*WORK TO BE COMPLETED:* Search the records below for "computer"; copy each line that has it.

——————

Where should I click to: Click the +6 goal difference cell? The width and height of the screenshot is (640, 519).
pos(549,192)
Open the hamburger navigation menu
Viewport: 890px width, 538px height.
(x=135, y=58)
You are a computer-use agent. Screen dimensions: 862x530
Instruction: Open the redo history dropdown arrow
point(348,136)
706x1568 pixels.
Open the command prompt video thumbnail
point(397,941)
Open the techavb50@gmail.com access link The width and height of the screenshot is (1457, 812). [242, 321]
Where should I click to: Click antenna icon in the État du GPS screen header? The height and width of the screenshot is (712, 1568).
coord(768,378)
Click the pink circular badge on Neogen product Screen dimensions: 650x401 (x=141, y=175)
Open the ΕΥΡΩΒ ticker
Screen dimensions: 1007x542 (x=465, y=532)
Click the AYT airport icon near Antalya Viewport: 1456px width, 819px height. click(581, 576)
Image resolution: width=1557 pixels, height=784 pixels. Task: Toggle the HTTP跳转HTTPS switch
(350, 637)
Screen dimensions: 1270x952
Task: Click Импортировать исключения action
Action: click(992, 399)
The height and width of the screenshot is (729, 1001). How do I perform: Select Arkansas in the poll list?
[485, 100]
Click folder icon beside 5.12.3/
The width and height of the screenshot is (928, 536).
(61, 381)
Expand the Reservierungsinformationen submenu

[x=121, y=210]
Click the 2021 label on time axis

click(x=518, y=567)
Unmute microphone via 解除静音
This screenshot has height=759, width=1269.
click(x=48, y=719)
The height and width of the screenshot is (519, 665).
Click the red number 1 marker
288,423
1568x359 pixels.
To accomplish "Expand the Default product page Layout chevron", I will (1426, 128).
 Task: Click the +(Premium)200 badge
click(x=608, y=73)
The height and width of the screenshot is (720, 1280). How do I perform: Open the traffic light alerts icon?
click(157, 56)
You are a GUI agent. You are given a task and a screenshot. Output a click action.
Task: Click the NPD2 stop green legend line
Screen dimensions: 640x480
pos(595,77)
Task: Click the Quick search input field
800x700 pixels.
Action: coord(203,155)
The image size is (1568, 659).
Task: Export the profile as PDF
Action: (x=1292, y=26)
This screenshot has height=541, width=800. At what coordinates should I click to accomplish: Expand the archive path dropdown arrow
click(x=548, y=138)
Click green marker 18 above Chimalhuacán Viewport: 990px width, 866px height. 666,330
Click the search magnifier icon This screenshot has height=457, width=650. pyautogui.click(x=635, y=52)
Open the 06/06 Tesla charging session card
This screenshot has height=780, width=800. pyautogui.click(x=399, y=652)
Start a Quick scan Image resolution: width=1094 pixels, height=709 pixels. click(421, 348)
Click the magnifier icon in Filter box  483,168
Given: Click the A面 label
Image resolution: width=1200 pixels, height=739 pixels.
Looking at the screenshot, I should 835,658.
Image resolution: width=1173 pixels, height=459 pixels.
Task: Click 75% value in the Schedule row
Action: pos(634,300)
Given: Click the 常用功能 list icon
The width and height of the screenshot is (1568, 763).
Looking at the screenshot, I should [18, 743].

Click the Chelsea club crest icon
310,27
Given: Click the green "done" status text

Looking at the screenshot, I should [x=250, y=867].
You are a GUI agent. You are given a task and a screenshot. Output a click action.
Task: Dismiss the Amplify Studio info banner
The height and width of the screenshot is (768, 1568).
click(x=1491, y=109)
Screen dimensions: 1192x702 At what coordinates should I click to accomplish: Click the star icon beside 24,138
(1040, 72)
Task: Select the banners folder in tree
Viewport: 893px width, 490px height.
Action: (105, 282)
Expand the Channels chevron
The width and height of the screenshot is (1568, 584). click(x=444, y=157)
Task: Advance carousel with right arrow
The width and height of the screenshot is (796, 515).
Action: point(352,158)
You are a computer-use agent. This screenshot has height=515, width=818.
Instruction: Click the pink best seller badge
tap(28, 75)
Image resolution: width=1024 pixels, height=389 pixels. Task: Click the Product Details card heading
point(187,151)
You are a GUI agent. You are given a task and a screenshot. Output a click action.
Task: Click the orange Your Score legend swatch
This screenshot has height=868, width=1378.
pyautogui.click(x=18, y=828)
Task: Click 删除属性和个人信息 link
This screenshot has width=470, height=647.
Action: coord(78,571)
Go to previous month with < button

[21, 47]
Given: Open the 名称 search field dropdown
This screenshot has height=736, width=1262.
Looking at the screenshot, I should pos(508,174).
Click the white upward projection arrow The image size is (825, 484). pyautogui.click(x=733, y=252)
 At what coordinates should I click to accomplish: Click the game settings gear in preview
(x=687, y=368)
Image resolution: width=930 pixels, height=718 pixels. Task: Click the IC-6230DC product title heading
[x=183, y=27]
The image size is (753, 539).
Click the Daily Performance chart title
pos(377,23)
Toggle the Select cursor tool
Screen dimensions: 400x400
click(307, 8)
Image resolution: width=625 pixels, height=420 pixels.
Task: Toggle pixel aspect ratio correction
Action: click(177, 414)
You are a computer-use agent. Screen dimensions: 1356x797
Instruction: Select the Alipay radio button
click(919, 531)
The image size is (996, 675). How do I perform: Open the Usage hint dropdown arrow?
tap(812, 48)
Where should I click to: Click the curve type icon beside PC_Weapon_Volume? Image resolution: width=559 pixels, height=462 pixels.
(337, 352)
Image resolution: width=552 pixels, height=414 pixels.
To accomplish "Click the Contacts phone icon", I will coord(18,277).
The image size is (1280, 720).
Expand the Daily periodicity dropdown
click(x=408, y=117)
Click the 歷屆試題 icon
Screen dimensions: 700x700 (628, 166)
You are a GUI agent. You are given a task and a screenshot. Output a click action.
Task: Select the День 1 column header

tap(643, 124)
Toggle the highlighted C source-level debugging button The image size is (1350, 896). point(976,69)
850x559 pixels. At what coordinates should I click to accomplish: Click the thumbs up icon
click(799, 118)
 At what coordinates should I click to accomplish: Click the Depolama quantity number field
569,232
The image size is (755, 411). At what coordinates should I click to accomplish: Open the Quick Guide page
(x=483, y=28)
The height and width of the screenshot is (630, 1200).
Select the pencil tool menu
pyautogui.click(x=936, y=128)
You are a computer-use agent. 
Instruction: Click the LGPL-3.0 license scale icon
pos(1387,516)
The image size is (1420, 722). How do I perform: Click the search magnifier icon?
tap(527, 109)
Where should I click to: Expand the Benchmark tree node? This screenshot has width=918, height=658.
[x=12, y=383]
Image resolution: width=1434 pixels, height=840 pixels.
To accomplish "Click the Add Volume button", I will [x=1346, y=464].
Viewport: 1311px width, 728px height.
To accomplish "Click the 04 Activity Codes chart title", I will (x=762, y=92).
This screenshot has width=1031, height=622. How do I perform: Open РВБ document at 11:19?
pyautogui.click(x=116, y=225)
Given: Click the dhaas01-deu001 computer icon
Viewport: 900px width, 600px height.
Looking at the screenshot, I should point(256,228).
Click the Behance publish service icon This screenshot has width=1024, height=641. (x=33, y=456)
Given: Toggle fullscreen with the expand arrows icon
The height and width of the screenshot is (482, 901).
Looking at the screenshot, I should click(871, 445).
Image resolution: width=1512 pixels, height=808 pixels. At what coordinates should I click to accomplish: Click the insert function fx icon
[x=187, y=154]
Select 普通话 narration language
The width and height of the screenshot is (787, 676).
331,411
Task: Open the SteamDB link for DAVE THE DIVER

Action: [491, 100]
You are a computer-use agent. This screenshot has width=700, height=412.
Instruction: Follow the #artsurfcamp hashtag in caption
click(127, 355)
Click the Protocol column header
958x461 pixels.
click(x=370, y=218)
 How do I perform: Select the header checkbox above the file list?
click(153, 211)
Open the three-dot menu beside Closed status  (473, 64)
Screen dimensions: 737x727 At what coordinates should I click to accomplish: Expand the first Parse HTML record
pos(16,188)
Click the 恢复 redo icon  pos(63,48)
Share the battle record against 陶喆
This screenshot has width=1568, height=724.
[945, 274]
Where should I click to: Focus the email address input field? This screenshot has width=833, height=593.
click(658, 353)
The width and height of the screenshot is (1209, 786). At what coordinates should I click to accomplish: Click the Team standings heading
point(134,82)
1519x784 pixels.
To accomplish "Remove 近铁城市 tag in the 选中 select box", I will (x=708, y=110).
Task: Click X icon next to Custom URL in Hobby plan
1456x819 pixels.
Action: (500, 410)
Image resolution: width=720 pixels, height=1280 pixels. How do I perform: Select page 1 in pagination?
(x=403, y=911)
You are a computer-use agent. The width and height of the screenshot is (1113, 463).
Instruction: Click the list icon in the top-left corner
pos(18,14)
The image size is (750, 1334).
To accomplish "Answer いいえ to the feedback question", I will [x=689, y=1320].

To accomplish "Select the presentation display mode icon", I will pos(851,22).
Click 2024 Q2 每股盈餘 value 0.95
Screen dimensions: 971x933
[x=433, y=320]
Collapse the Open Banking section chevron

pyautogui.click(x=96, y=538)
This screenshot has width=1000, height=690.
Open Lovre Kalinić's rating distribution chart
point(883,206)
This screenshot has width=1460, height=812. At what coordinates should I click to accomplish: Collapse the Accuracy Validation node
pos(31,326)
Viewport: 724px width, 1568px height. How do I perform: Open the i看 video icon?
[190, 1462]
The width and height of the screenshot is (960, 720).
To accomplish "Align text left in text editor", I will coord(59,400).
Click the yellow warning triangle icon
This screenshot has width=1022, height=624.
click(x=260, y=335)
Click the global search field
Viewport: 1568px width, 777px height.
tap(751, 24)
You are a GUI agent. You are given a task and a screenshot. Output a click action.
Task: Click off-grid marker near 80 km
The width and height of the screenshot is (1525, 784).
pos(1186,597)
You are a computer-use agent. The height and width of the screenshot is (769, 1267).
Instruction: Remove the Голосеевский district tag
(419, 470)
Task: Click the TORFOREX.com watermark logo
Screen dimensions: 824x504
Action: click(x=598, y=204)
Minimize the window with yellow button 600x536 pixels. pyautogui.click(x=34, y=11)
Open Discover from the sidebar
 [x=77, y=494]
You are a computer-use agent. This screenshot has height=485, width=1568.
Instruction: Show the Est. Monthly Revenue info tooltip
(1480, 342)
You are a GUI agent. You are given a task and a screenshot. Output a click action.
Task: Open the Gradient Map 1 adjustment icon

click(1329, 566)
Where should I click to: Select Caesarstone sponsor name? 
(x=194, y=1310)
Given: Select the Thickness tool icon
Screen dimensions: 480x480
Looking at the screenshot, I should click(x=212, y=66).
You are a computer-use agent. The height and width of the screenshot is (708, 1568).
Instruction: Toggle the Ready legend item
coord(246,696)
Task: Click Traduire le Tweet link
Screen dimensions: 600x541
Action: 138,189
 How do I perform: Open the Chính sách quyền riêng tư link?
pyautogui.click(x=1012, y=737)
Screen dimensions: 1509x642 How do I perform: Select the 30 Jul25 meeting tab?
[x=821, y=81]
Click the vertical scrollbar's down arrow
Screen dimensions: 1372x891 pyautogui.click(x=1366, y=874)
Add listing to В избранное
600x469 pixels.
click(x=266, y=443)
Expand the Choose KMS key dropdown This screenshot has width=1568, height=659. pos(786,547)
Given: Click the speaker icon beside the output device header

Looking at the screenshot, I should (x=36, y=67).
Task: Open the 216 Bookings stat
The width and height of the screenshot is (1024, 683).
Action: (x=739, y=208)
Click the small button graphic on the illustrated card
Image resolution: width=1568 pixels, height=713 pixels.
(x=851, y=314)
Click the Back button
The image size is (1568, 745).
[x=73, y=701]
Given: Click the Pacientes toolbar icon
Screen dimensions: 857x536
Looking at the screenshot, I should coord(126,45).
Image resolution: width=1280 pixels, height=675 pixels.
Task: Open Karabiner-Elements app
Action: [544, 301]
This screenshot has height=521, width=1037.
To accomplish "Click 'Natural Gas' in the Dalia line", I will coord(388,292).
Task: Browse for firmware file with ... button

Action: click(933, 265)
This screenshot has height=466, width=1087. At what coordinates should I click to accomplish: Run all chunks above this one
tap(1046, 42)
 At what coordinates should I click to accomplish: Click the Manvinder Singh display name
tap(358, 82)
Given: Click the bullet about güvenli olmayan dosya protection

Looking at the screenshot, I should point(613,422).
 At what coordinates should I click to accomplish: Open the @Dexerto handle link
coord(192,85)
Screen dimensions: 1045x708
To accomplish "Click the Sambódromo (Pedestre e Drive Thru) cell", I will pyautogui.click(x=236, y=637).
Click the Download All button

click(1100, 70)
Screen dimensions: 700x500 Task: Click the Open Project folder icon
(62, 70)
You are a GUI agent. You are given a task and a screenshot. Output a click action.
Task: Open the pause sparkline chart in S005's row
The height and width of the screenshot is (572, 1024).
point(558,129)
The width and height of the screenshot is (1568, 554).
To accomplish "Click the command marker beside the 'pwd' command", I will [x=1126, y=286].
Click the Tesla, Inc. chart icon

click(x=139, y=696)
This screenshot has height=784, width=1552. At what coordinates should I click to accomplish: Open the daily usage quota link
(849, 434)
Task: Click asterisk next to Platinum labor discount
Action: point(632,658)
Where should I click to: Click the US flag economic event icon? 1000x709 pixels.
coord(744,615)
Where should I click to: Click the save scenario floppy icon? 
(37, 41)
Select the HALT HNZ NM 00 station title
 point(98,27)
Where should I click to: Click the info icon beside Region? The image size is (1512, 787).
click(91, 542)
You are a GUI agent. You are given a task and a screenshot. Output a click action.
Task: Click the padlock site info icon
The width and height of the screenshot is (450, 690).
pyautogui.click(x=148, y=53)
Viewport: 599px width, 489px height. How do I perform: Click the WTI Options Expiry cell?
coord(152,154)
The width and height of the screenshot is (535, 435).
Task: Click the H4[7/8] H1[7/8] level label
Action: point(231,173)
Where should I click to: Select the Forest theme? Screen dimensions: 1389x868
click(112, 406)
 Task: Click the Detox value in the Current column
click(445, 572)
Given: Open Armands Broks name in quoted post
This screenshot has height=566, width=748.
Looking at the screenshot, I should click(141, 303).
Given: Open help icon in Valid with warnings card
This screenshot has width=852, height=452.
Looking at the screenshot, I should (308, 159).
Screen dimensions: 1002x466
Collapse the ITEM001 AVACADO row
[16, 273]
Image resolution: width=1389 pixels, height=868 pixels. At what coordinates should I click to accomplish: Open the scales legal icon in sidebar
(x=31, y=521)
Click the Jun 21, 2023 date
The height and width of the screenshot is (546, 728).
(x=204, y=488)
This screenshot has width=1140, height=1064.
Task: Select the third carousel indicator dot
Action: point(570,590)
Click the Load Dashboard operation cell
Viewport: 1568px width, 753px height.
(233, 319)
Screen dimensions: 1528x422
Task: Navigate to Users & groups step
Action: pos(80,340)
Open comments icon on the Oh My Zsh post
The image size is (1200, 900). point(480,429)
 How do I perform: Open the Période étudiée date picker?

——————

*ANSWER TO THIS TASK:*
You are a computer-use agent. Screen dimensions: 862x530
You are a computer-use agent. This screenshot has height=515, width=818.
You are a computer-use agent. Screen dimensions: 1356x797
You are a computer-use agent. 
Given: Click the dhaas01-deu001 computer icon
You are a computer-use agent. This screenshot has width=700, height=412.
You are a computer-use agent. The width and height of the screenshot is (1113, 463).
You are a computer-use agent. The height and width of the screenshot is (769, 1267).
You are a computer-use agent. This screenshot has height=485, width=1568.
You are a computer-use agent. The height and width of the screenshot is (708, 1568).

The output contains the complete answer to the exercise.